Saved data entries
----
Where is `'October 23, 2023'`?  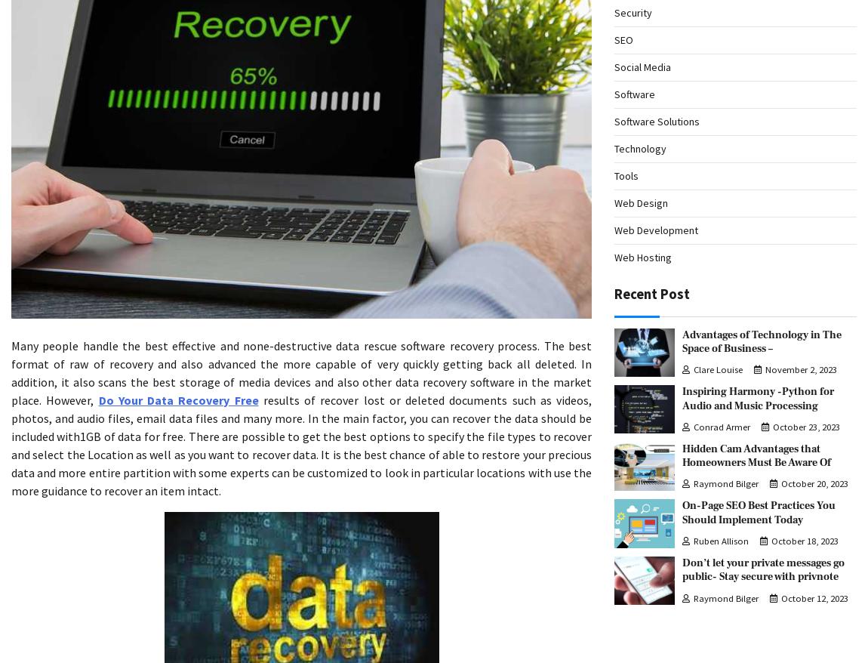
'October 23, 2023' is located at coordinates (806, 425).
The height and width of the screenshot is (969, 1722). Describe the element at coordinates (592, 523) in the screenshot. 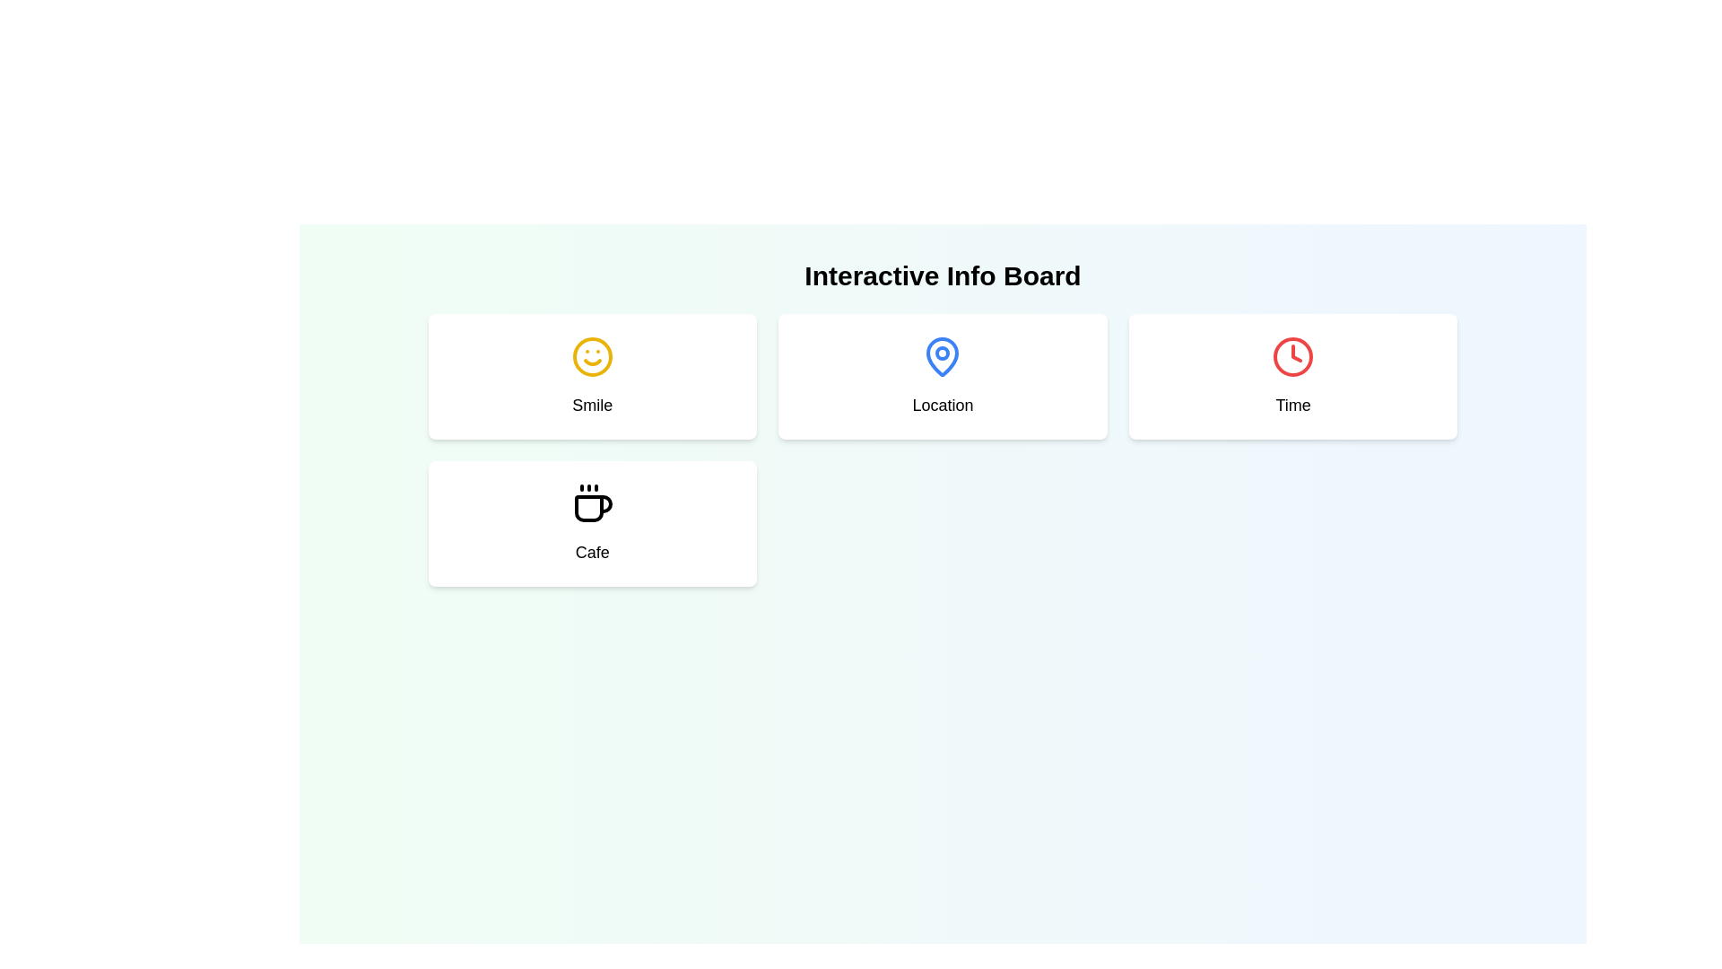

I see `the rectangular card with a white background and rounded corners that displays a coffee cup icon and the text 'Cafe', located in the bottom-left quadrant of a 2x2 grid layout` at that location.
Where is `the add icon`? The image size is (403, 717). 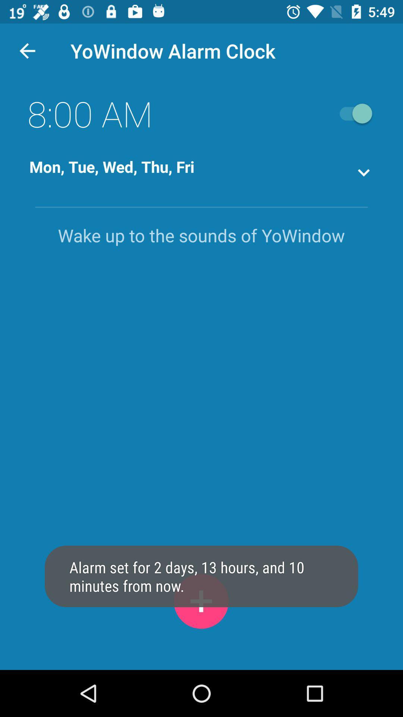
the add icon is located at coordinates (201, 601).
----
GIVEN PROBLEM
Output every line of the listing above as a numbered list, skipping blank lines and leaving out the pictures.

SOLUTION FOR THIS TASK
1. Where is `'October 23, 2023'`?  
2. 'October 23, 2023' is located at coordinates (806, 425).
3. The height and width of the screenshot is (969, 1722). Describe the element at coordinates (592, 523) in the screenshot. 
4. I see `the rectangular card with a white background and rounded corners that displays a coffee cup icon and the text 'Cafe', located in the bottom-left quadrant of a 2x2 grid layout` at that location.
5. Where is `the add icon`? The image size is (403, 717). 
6. the add icon is located at coordinates (201, 601).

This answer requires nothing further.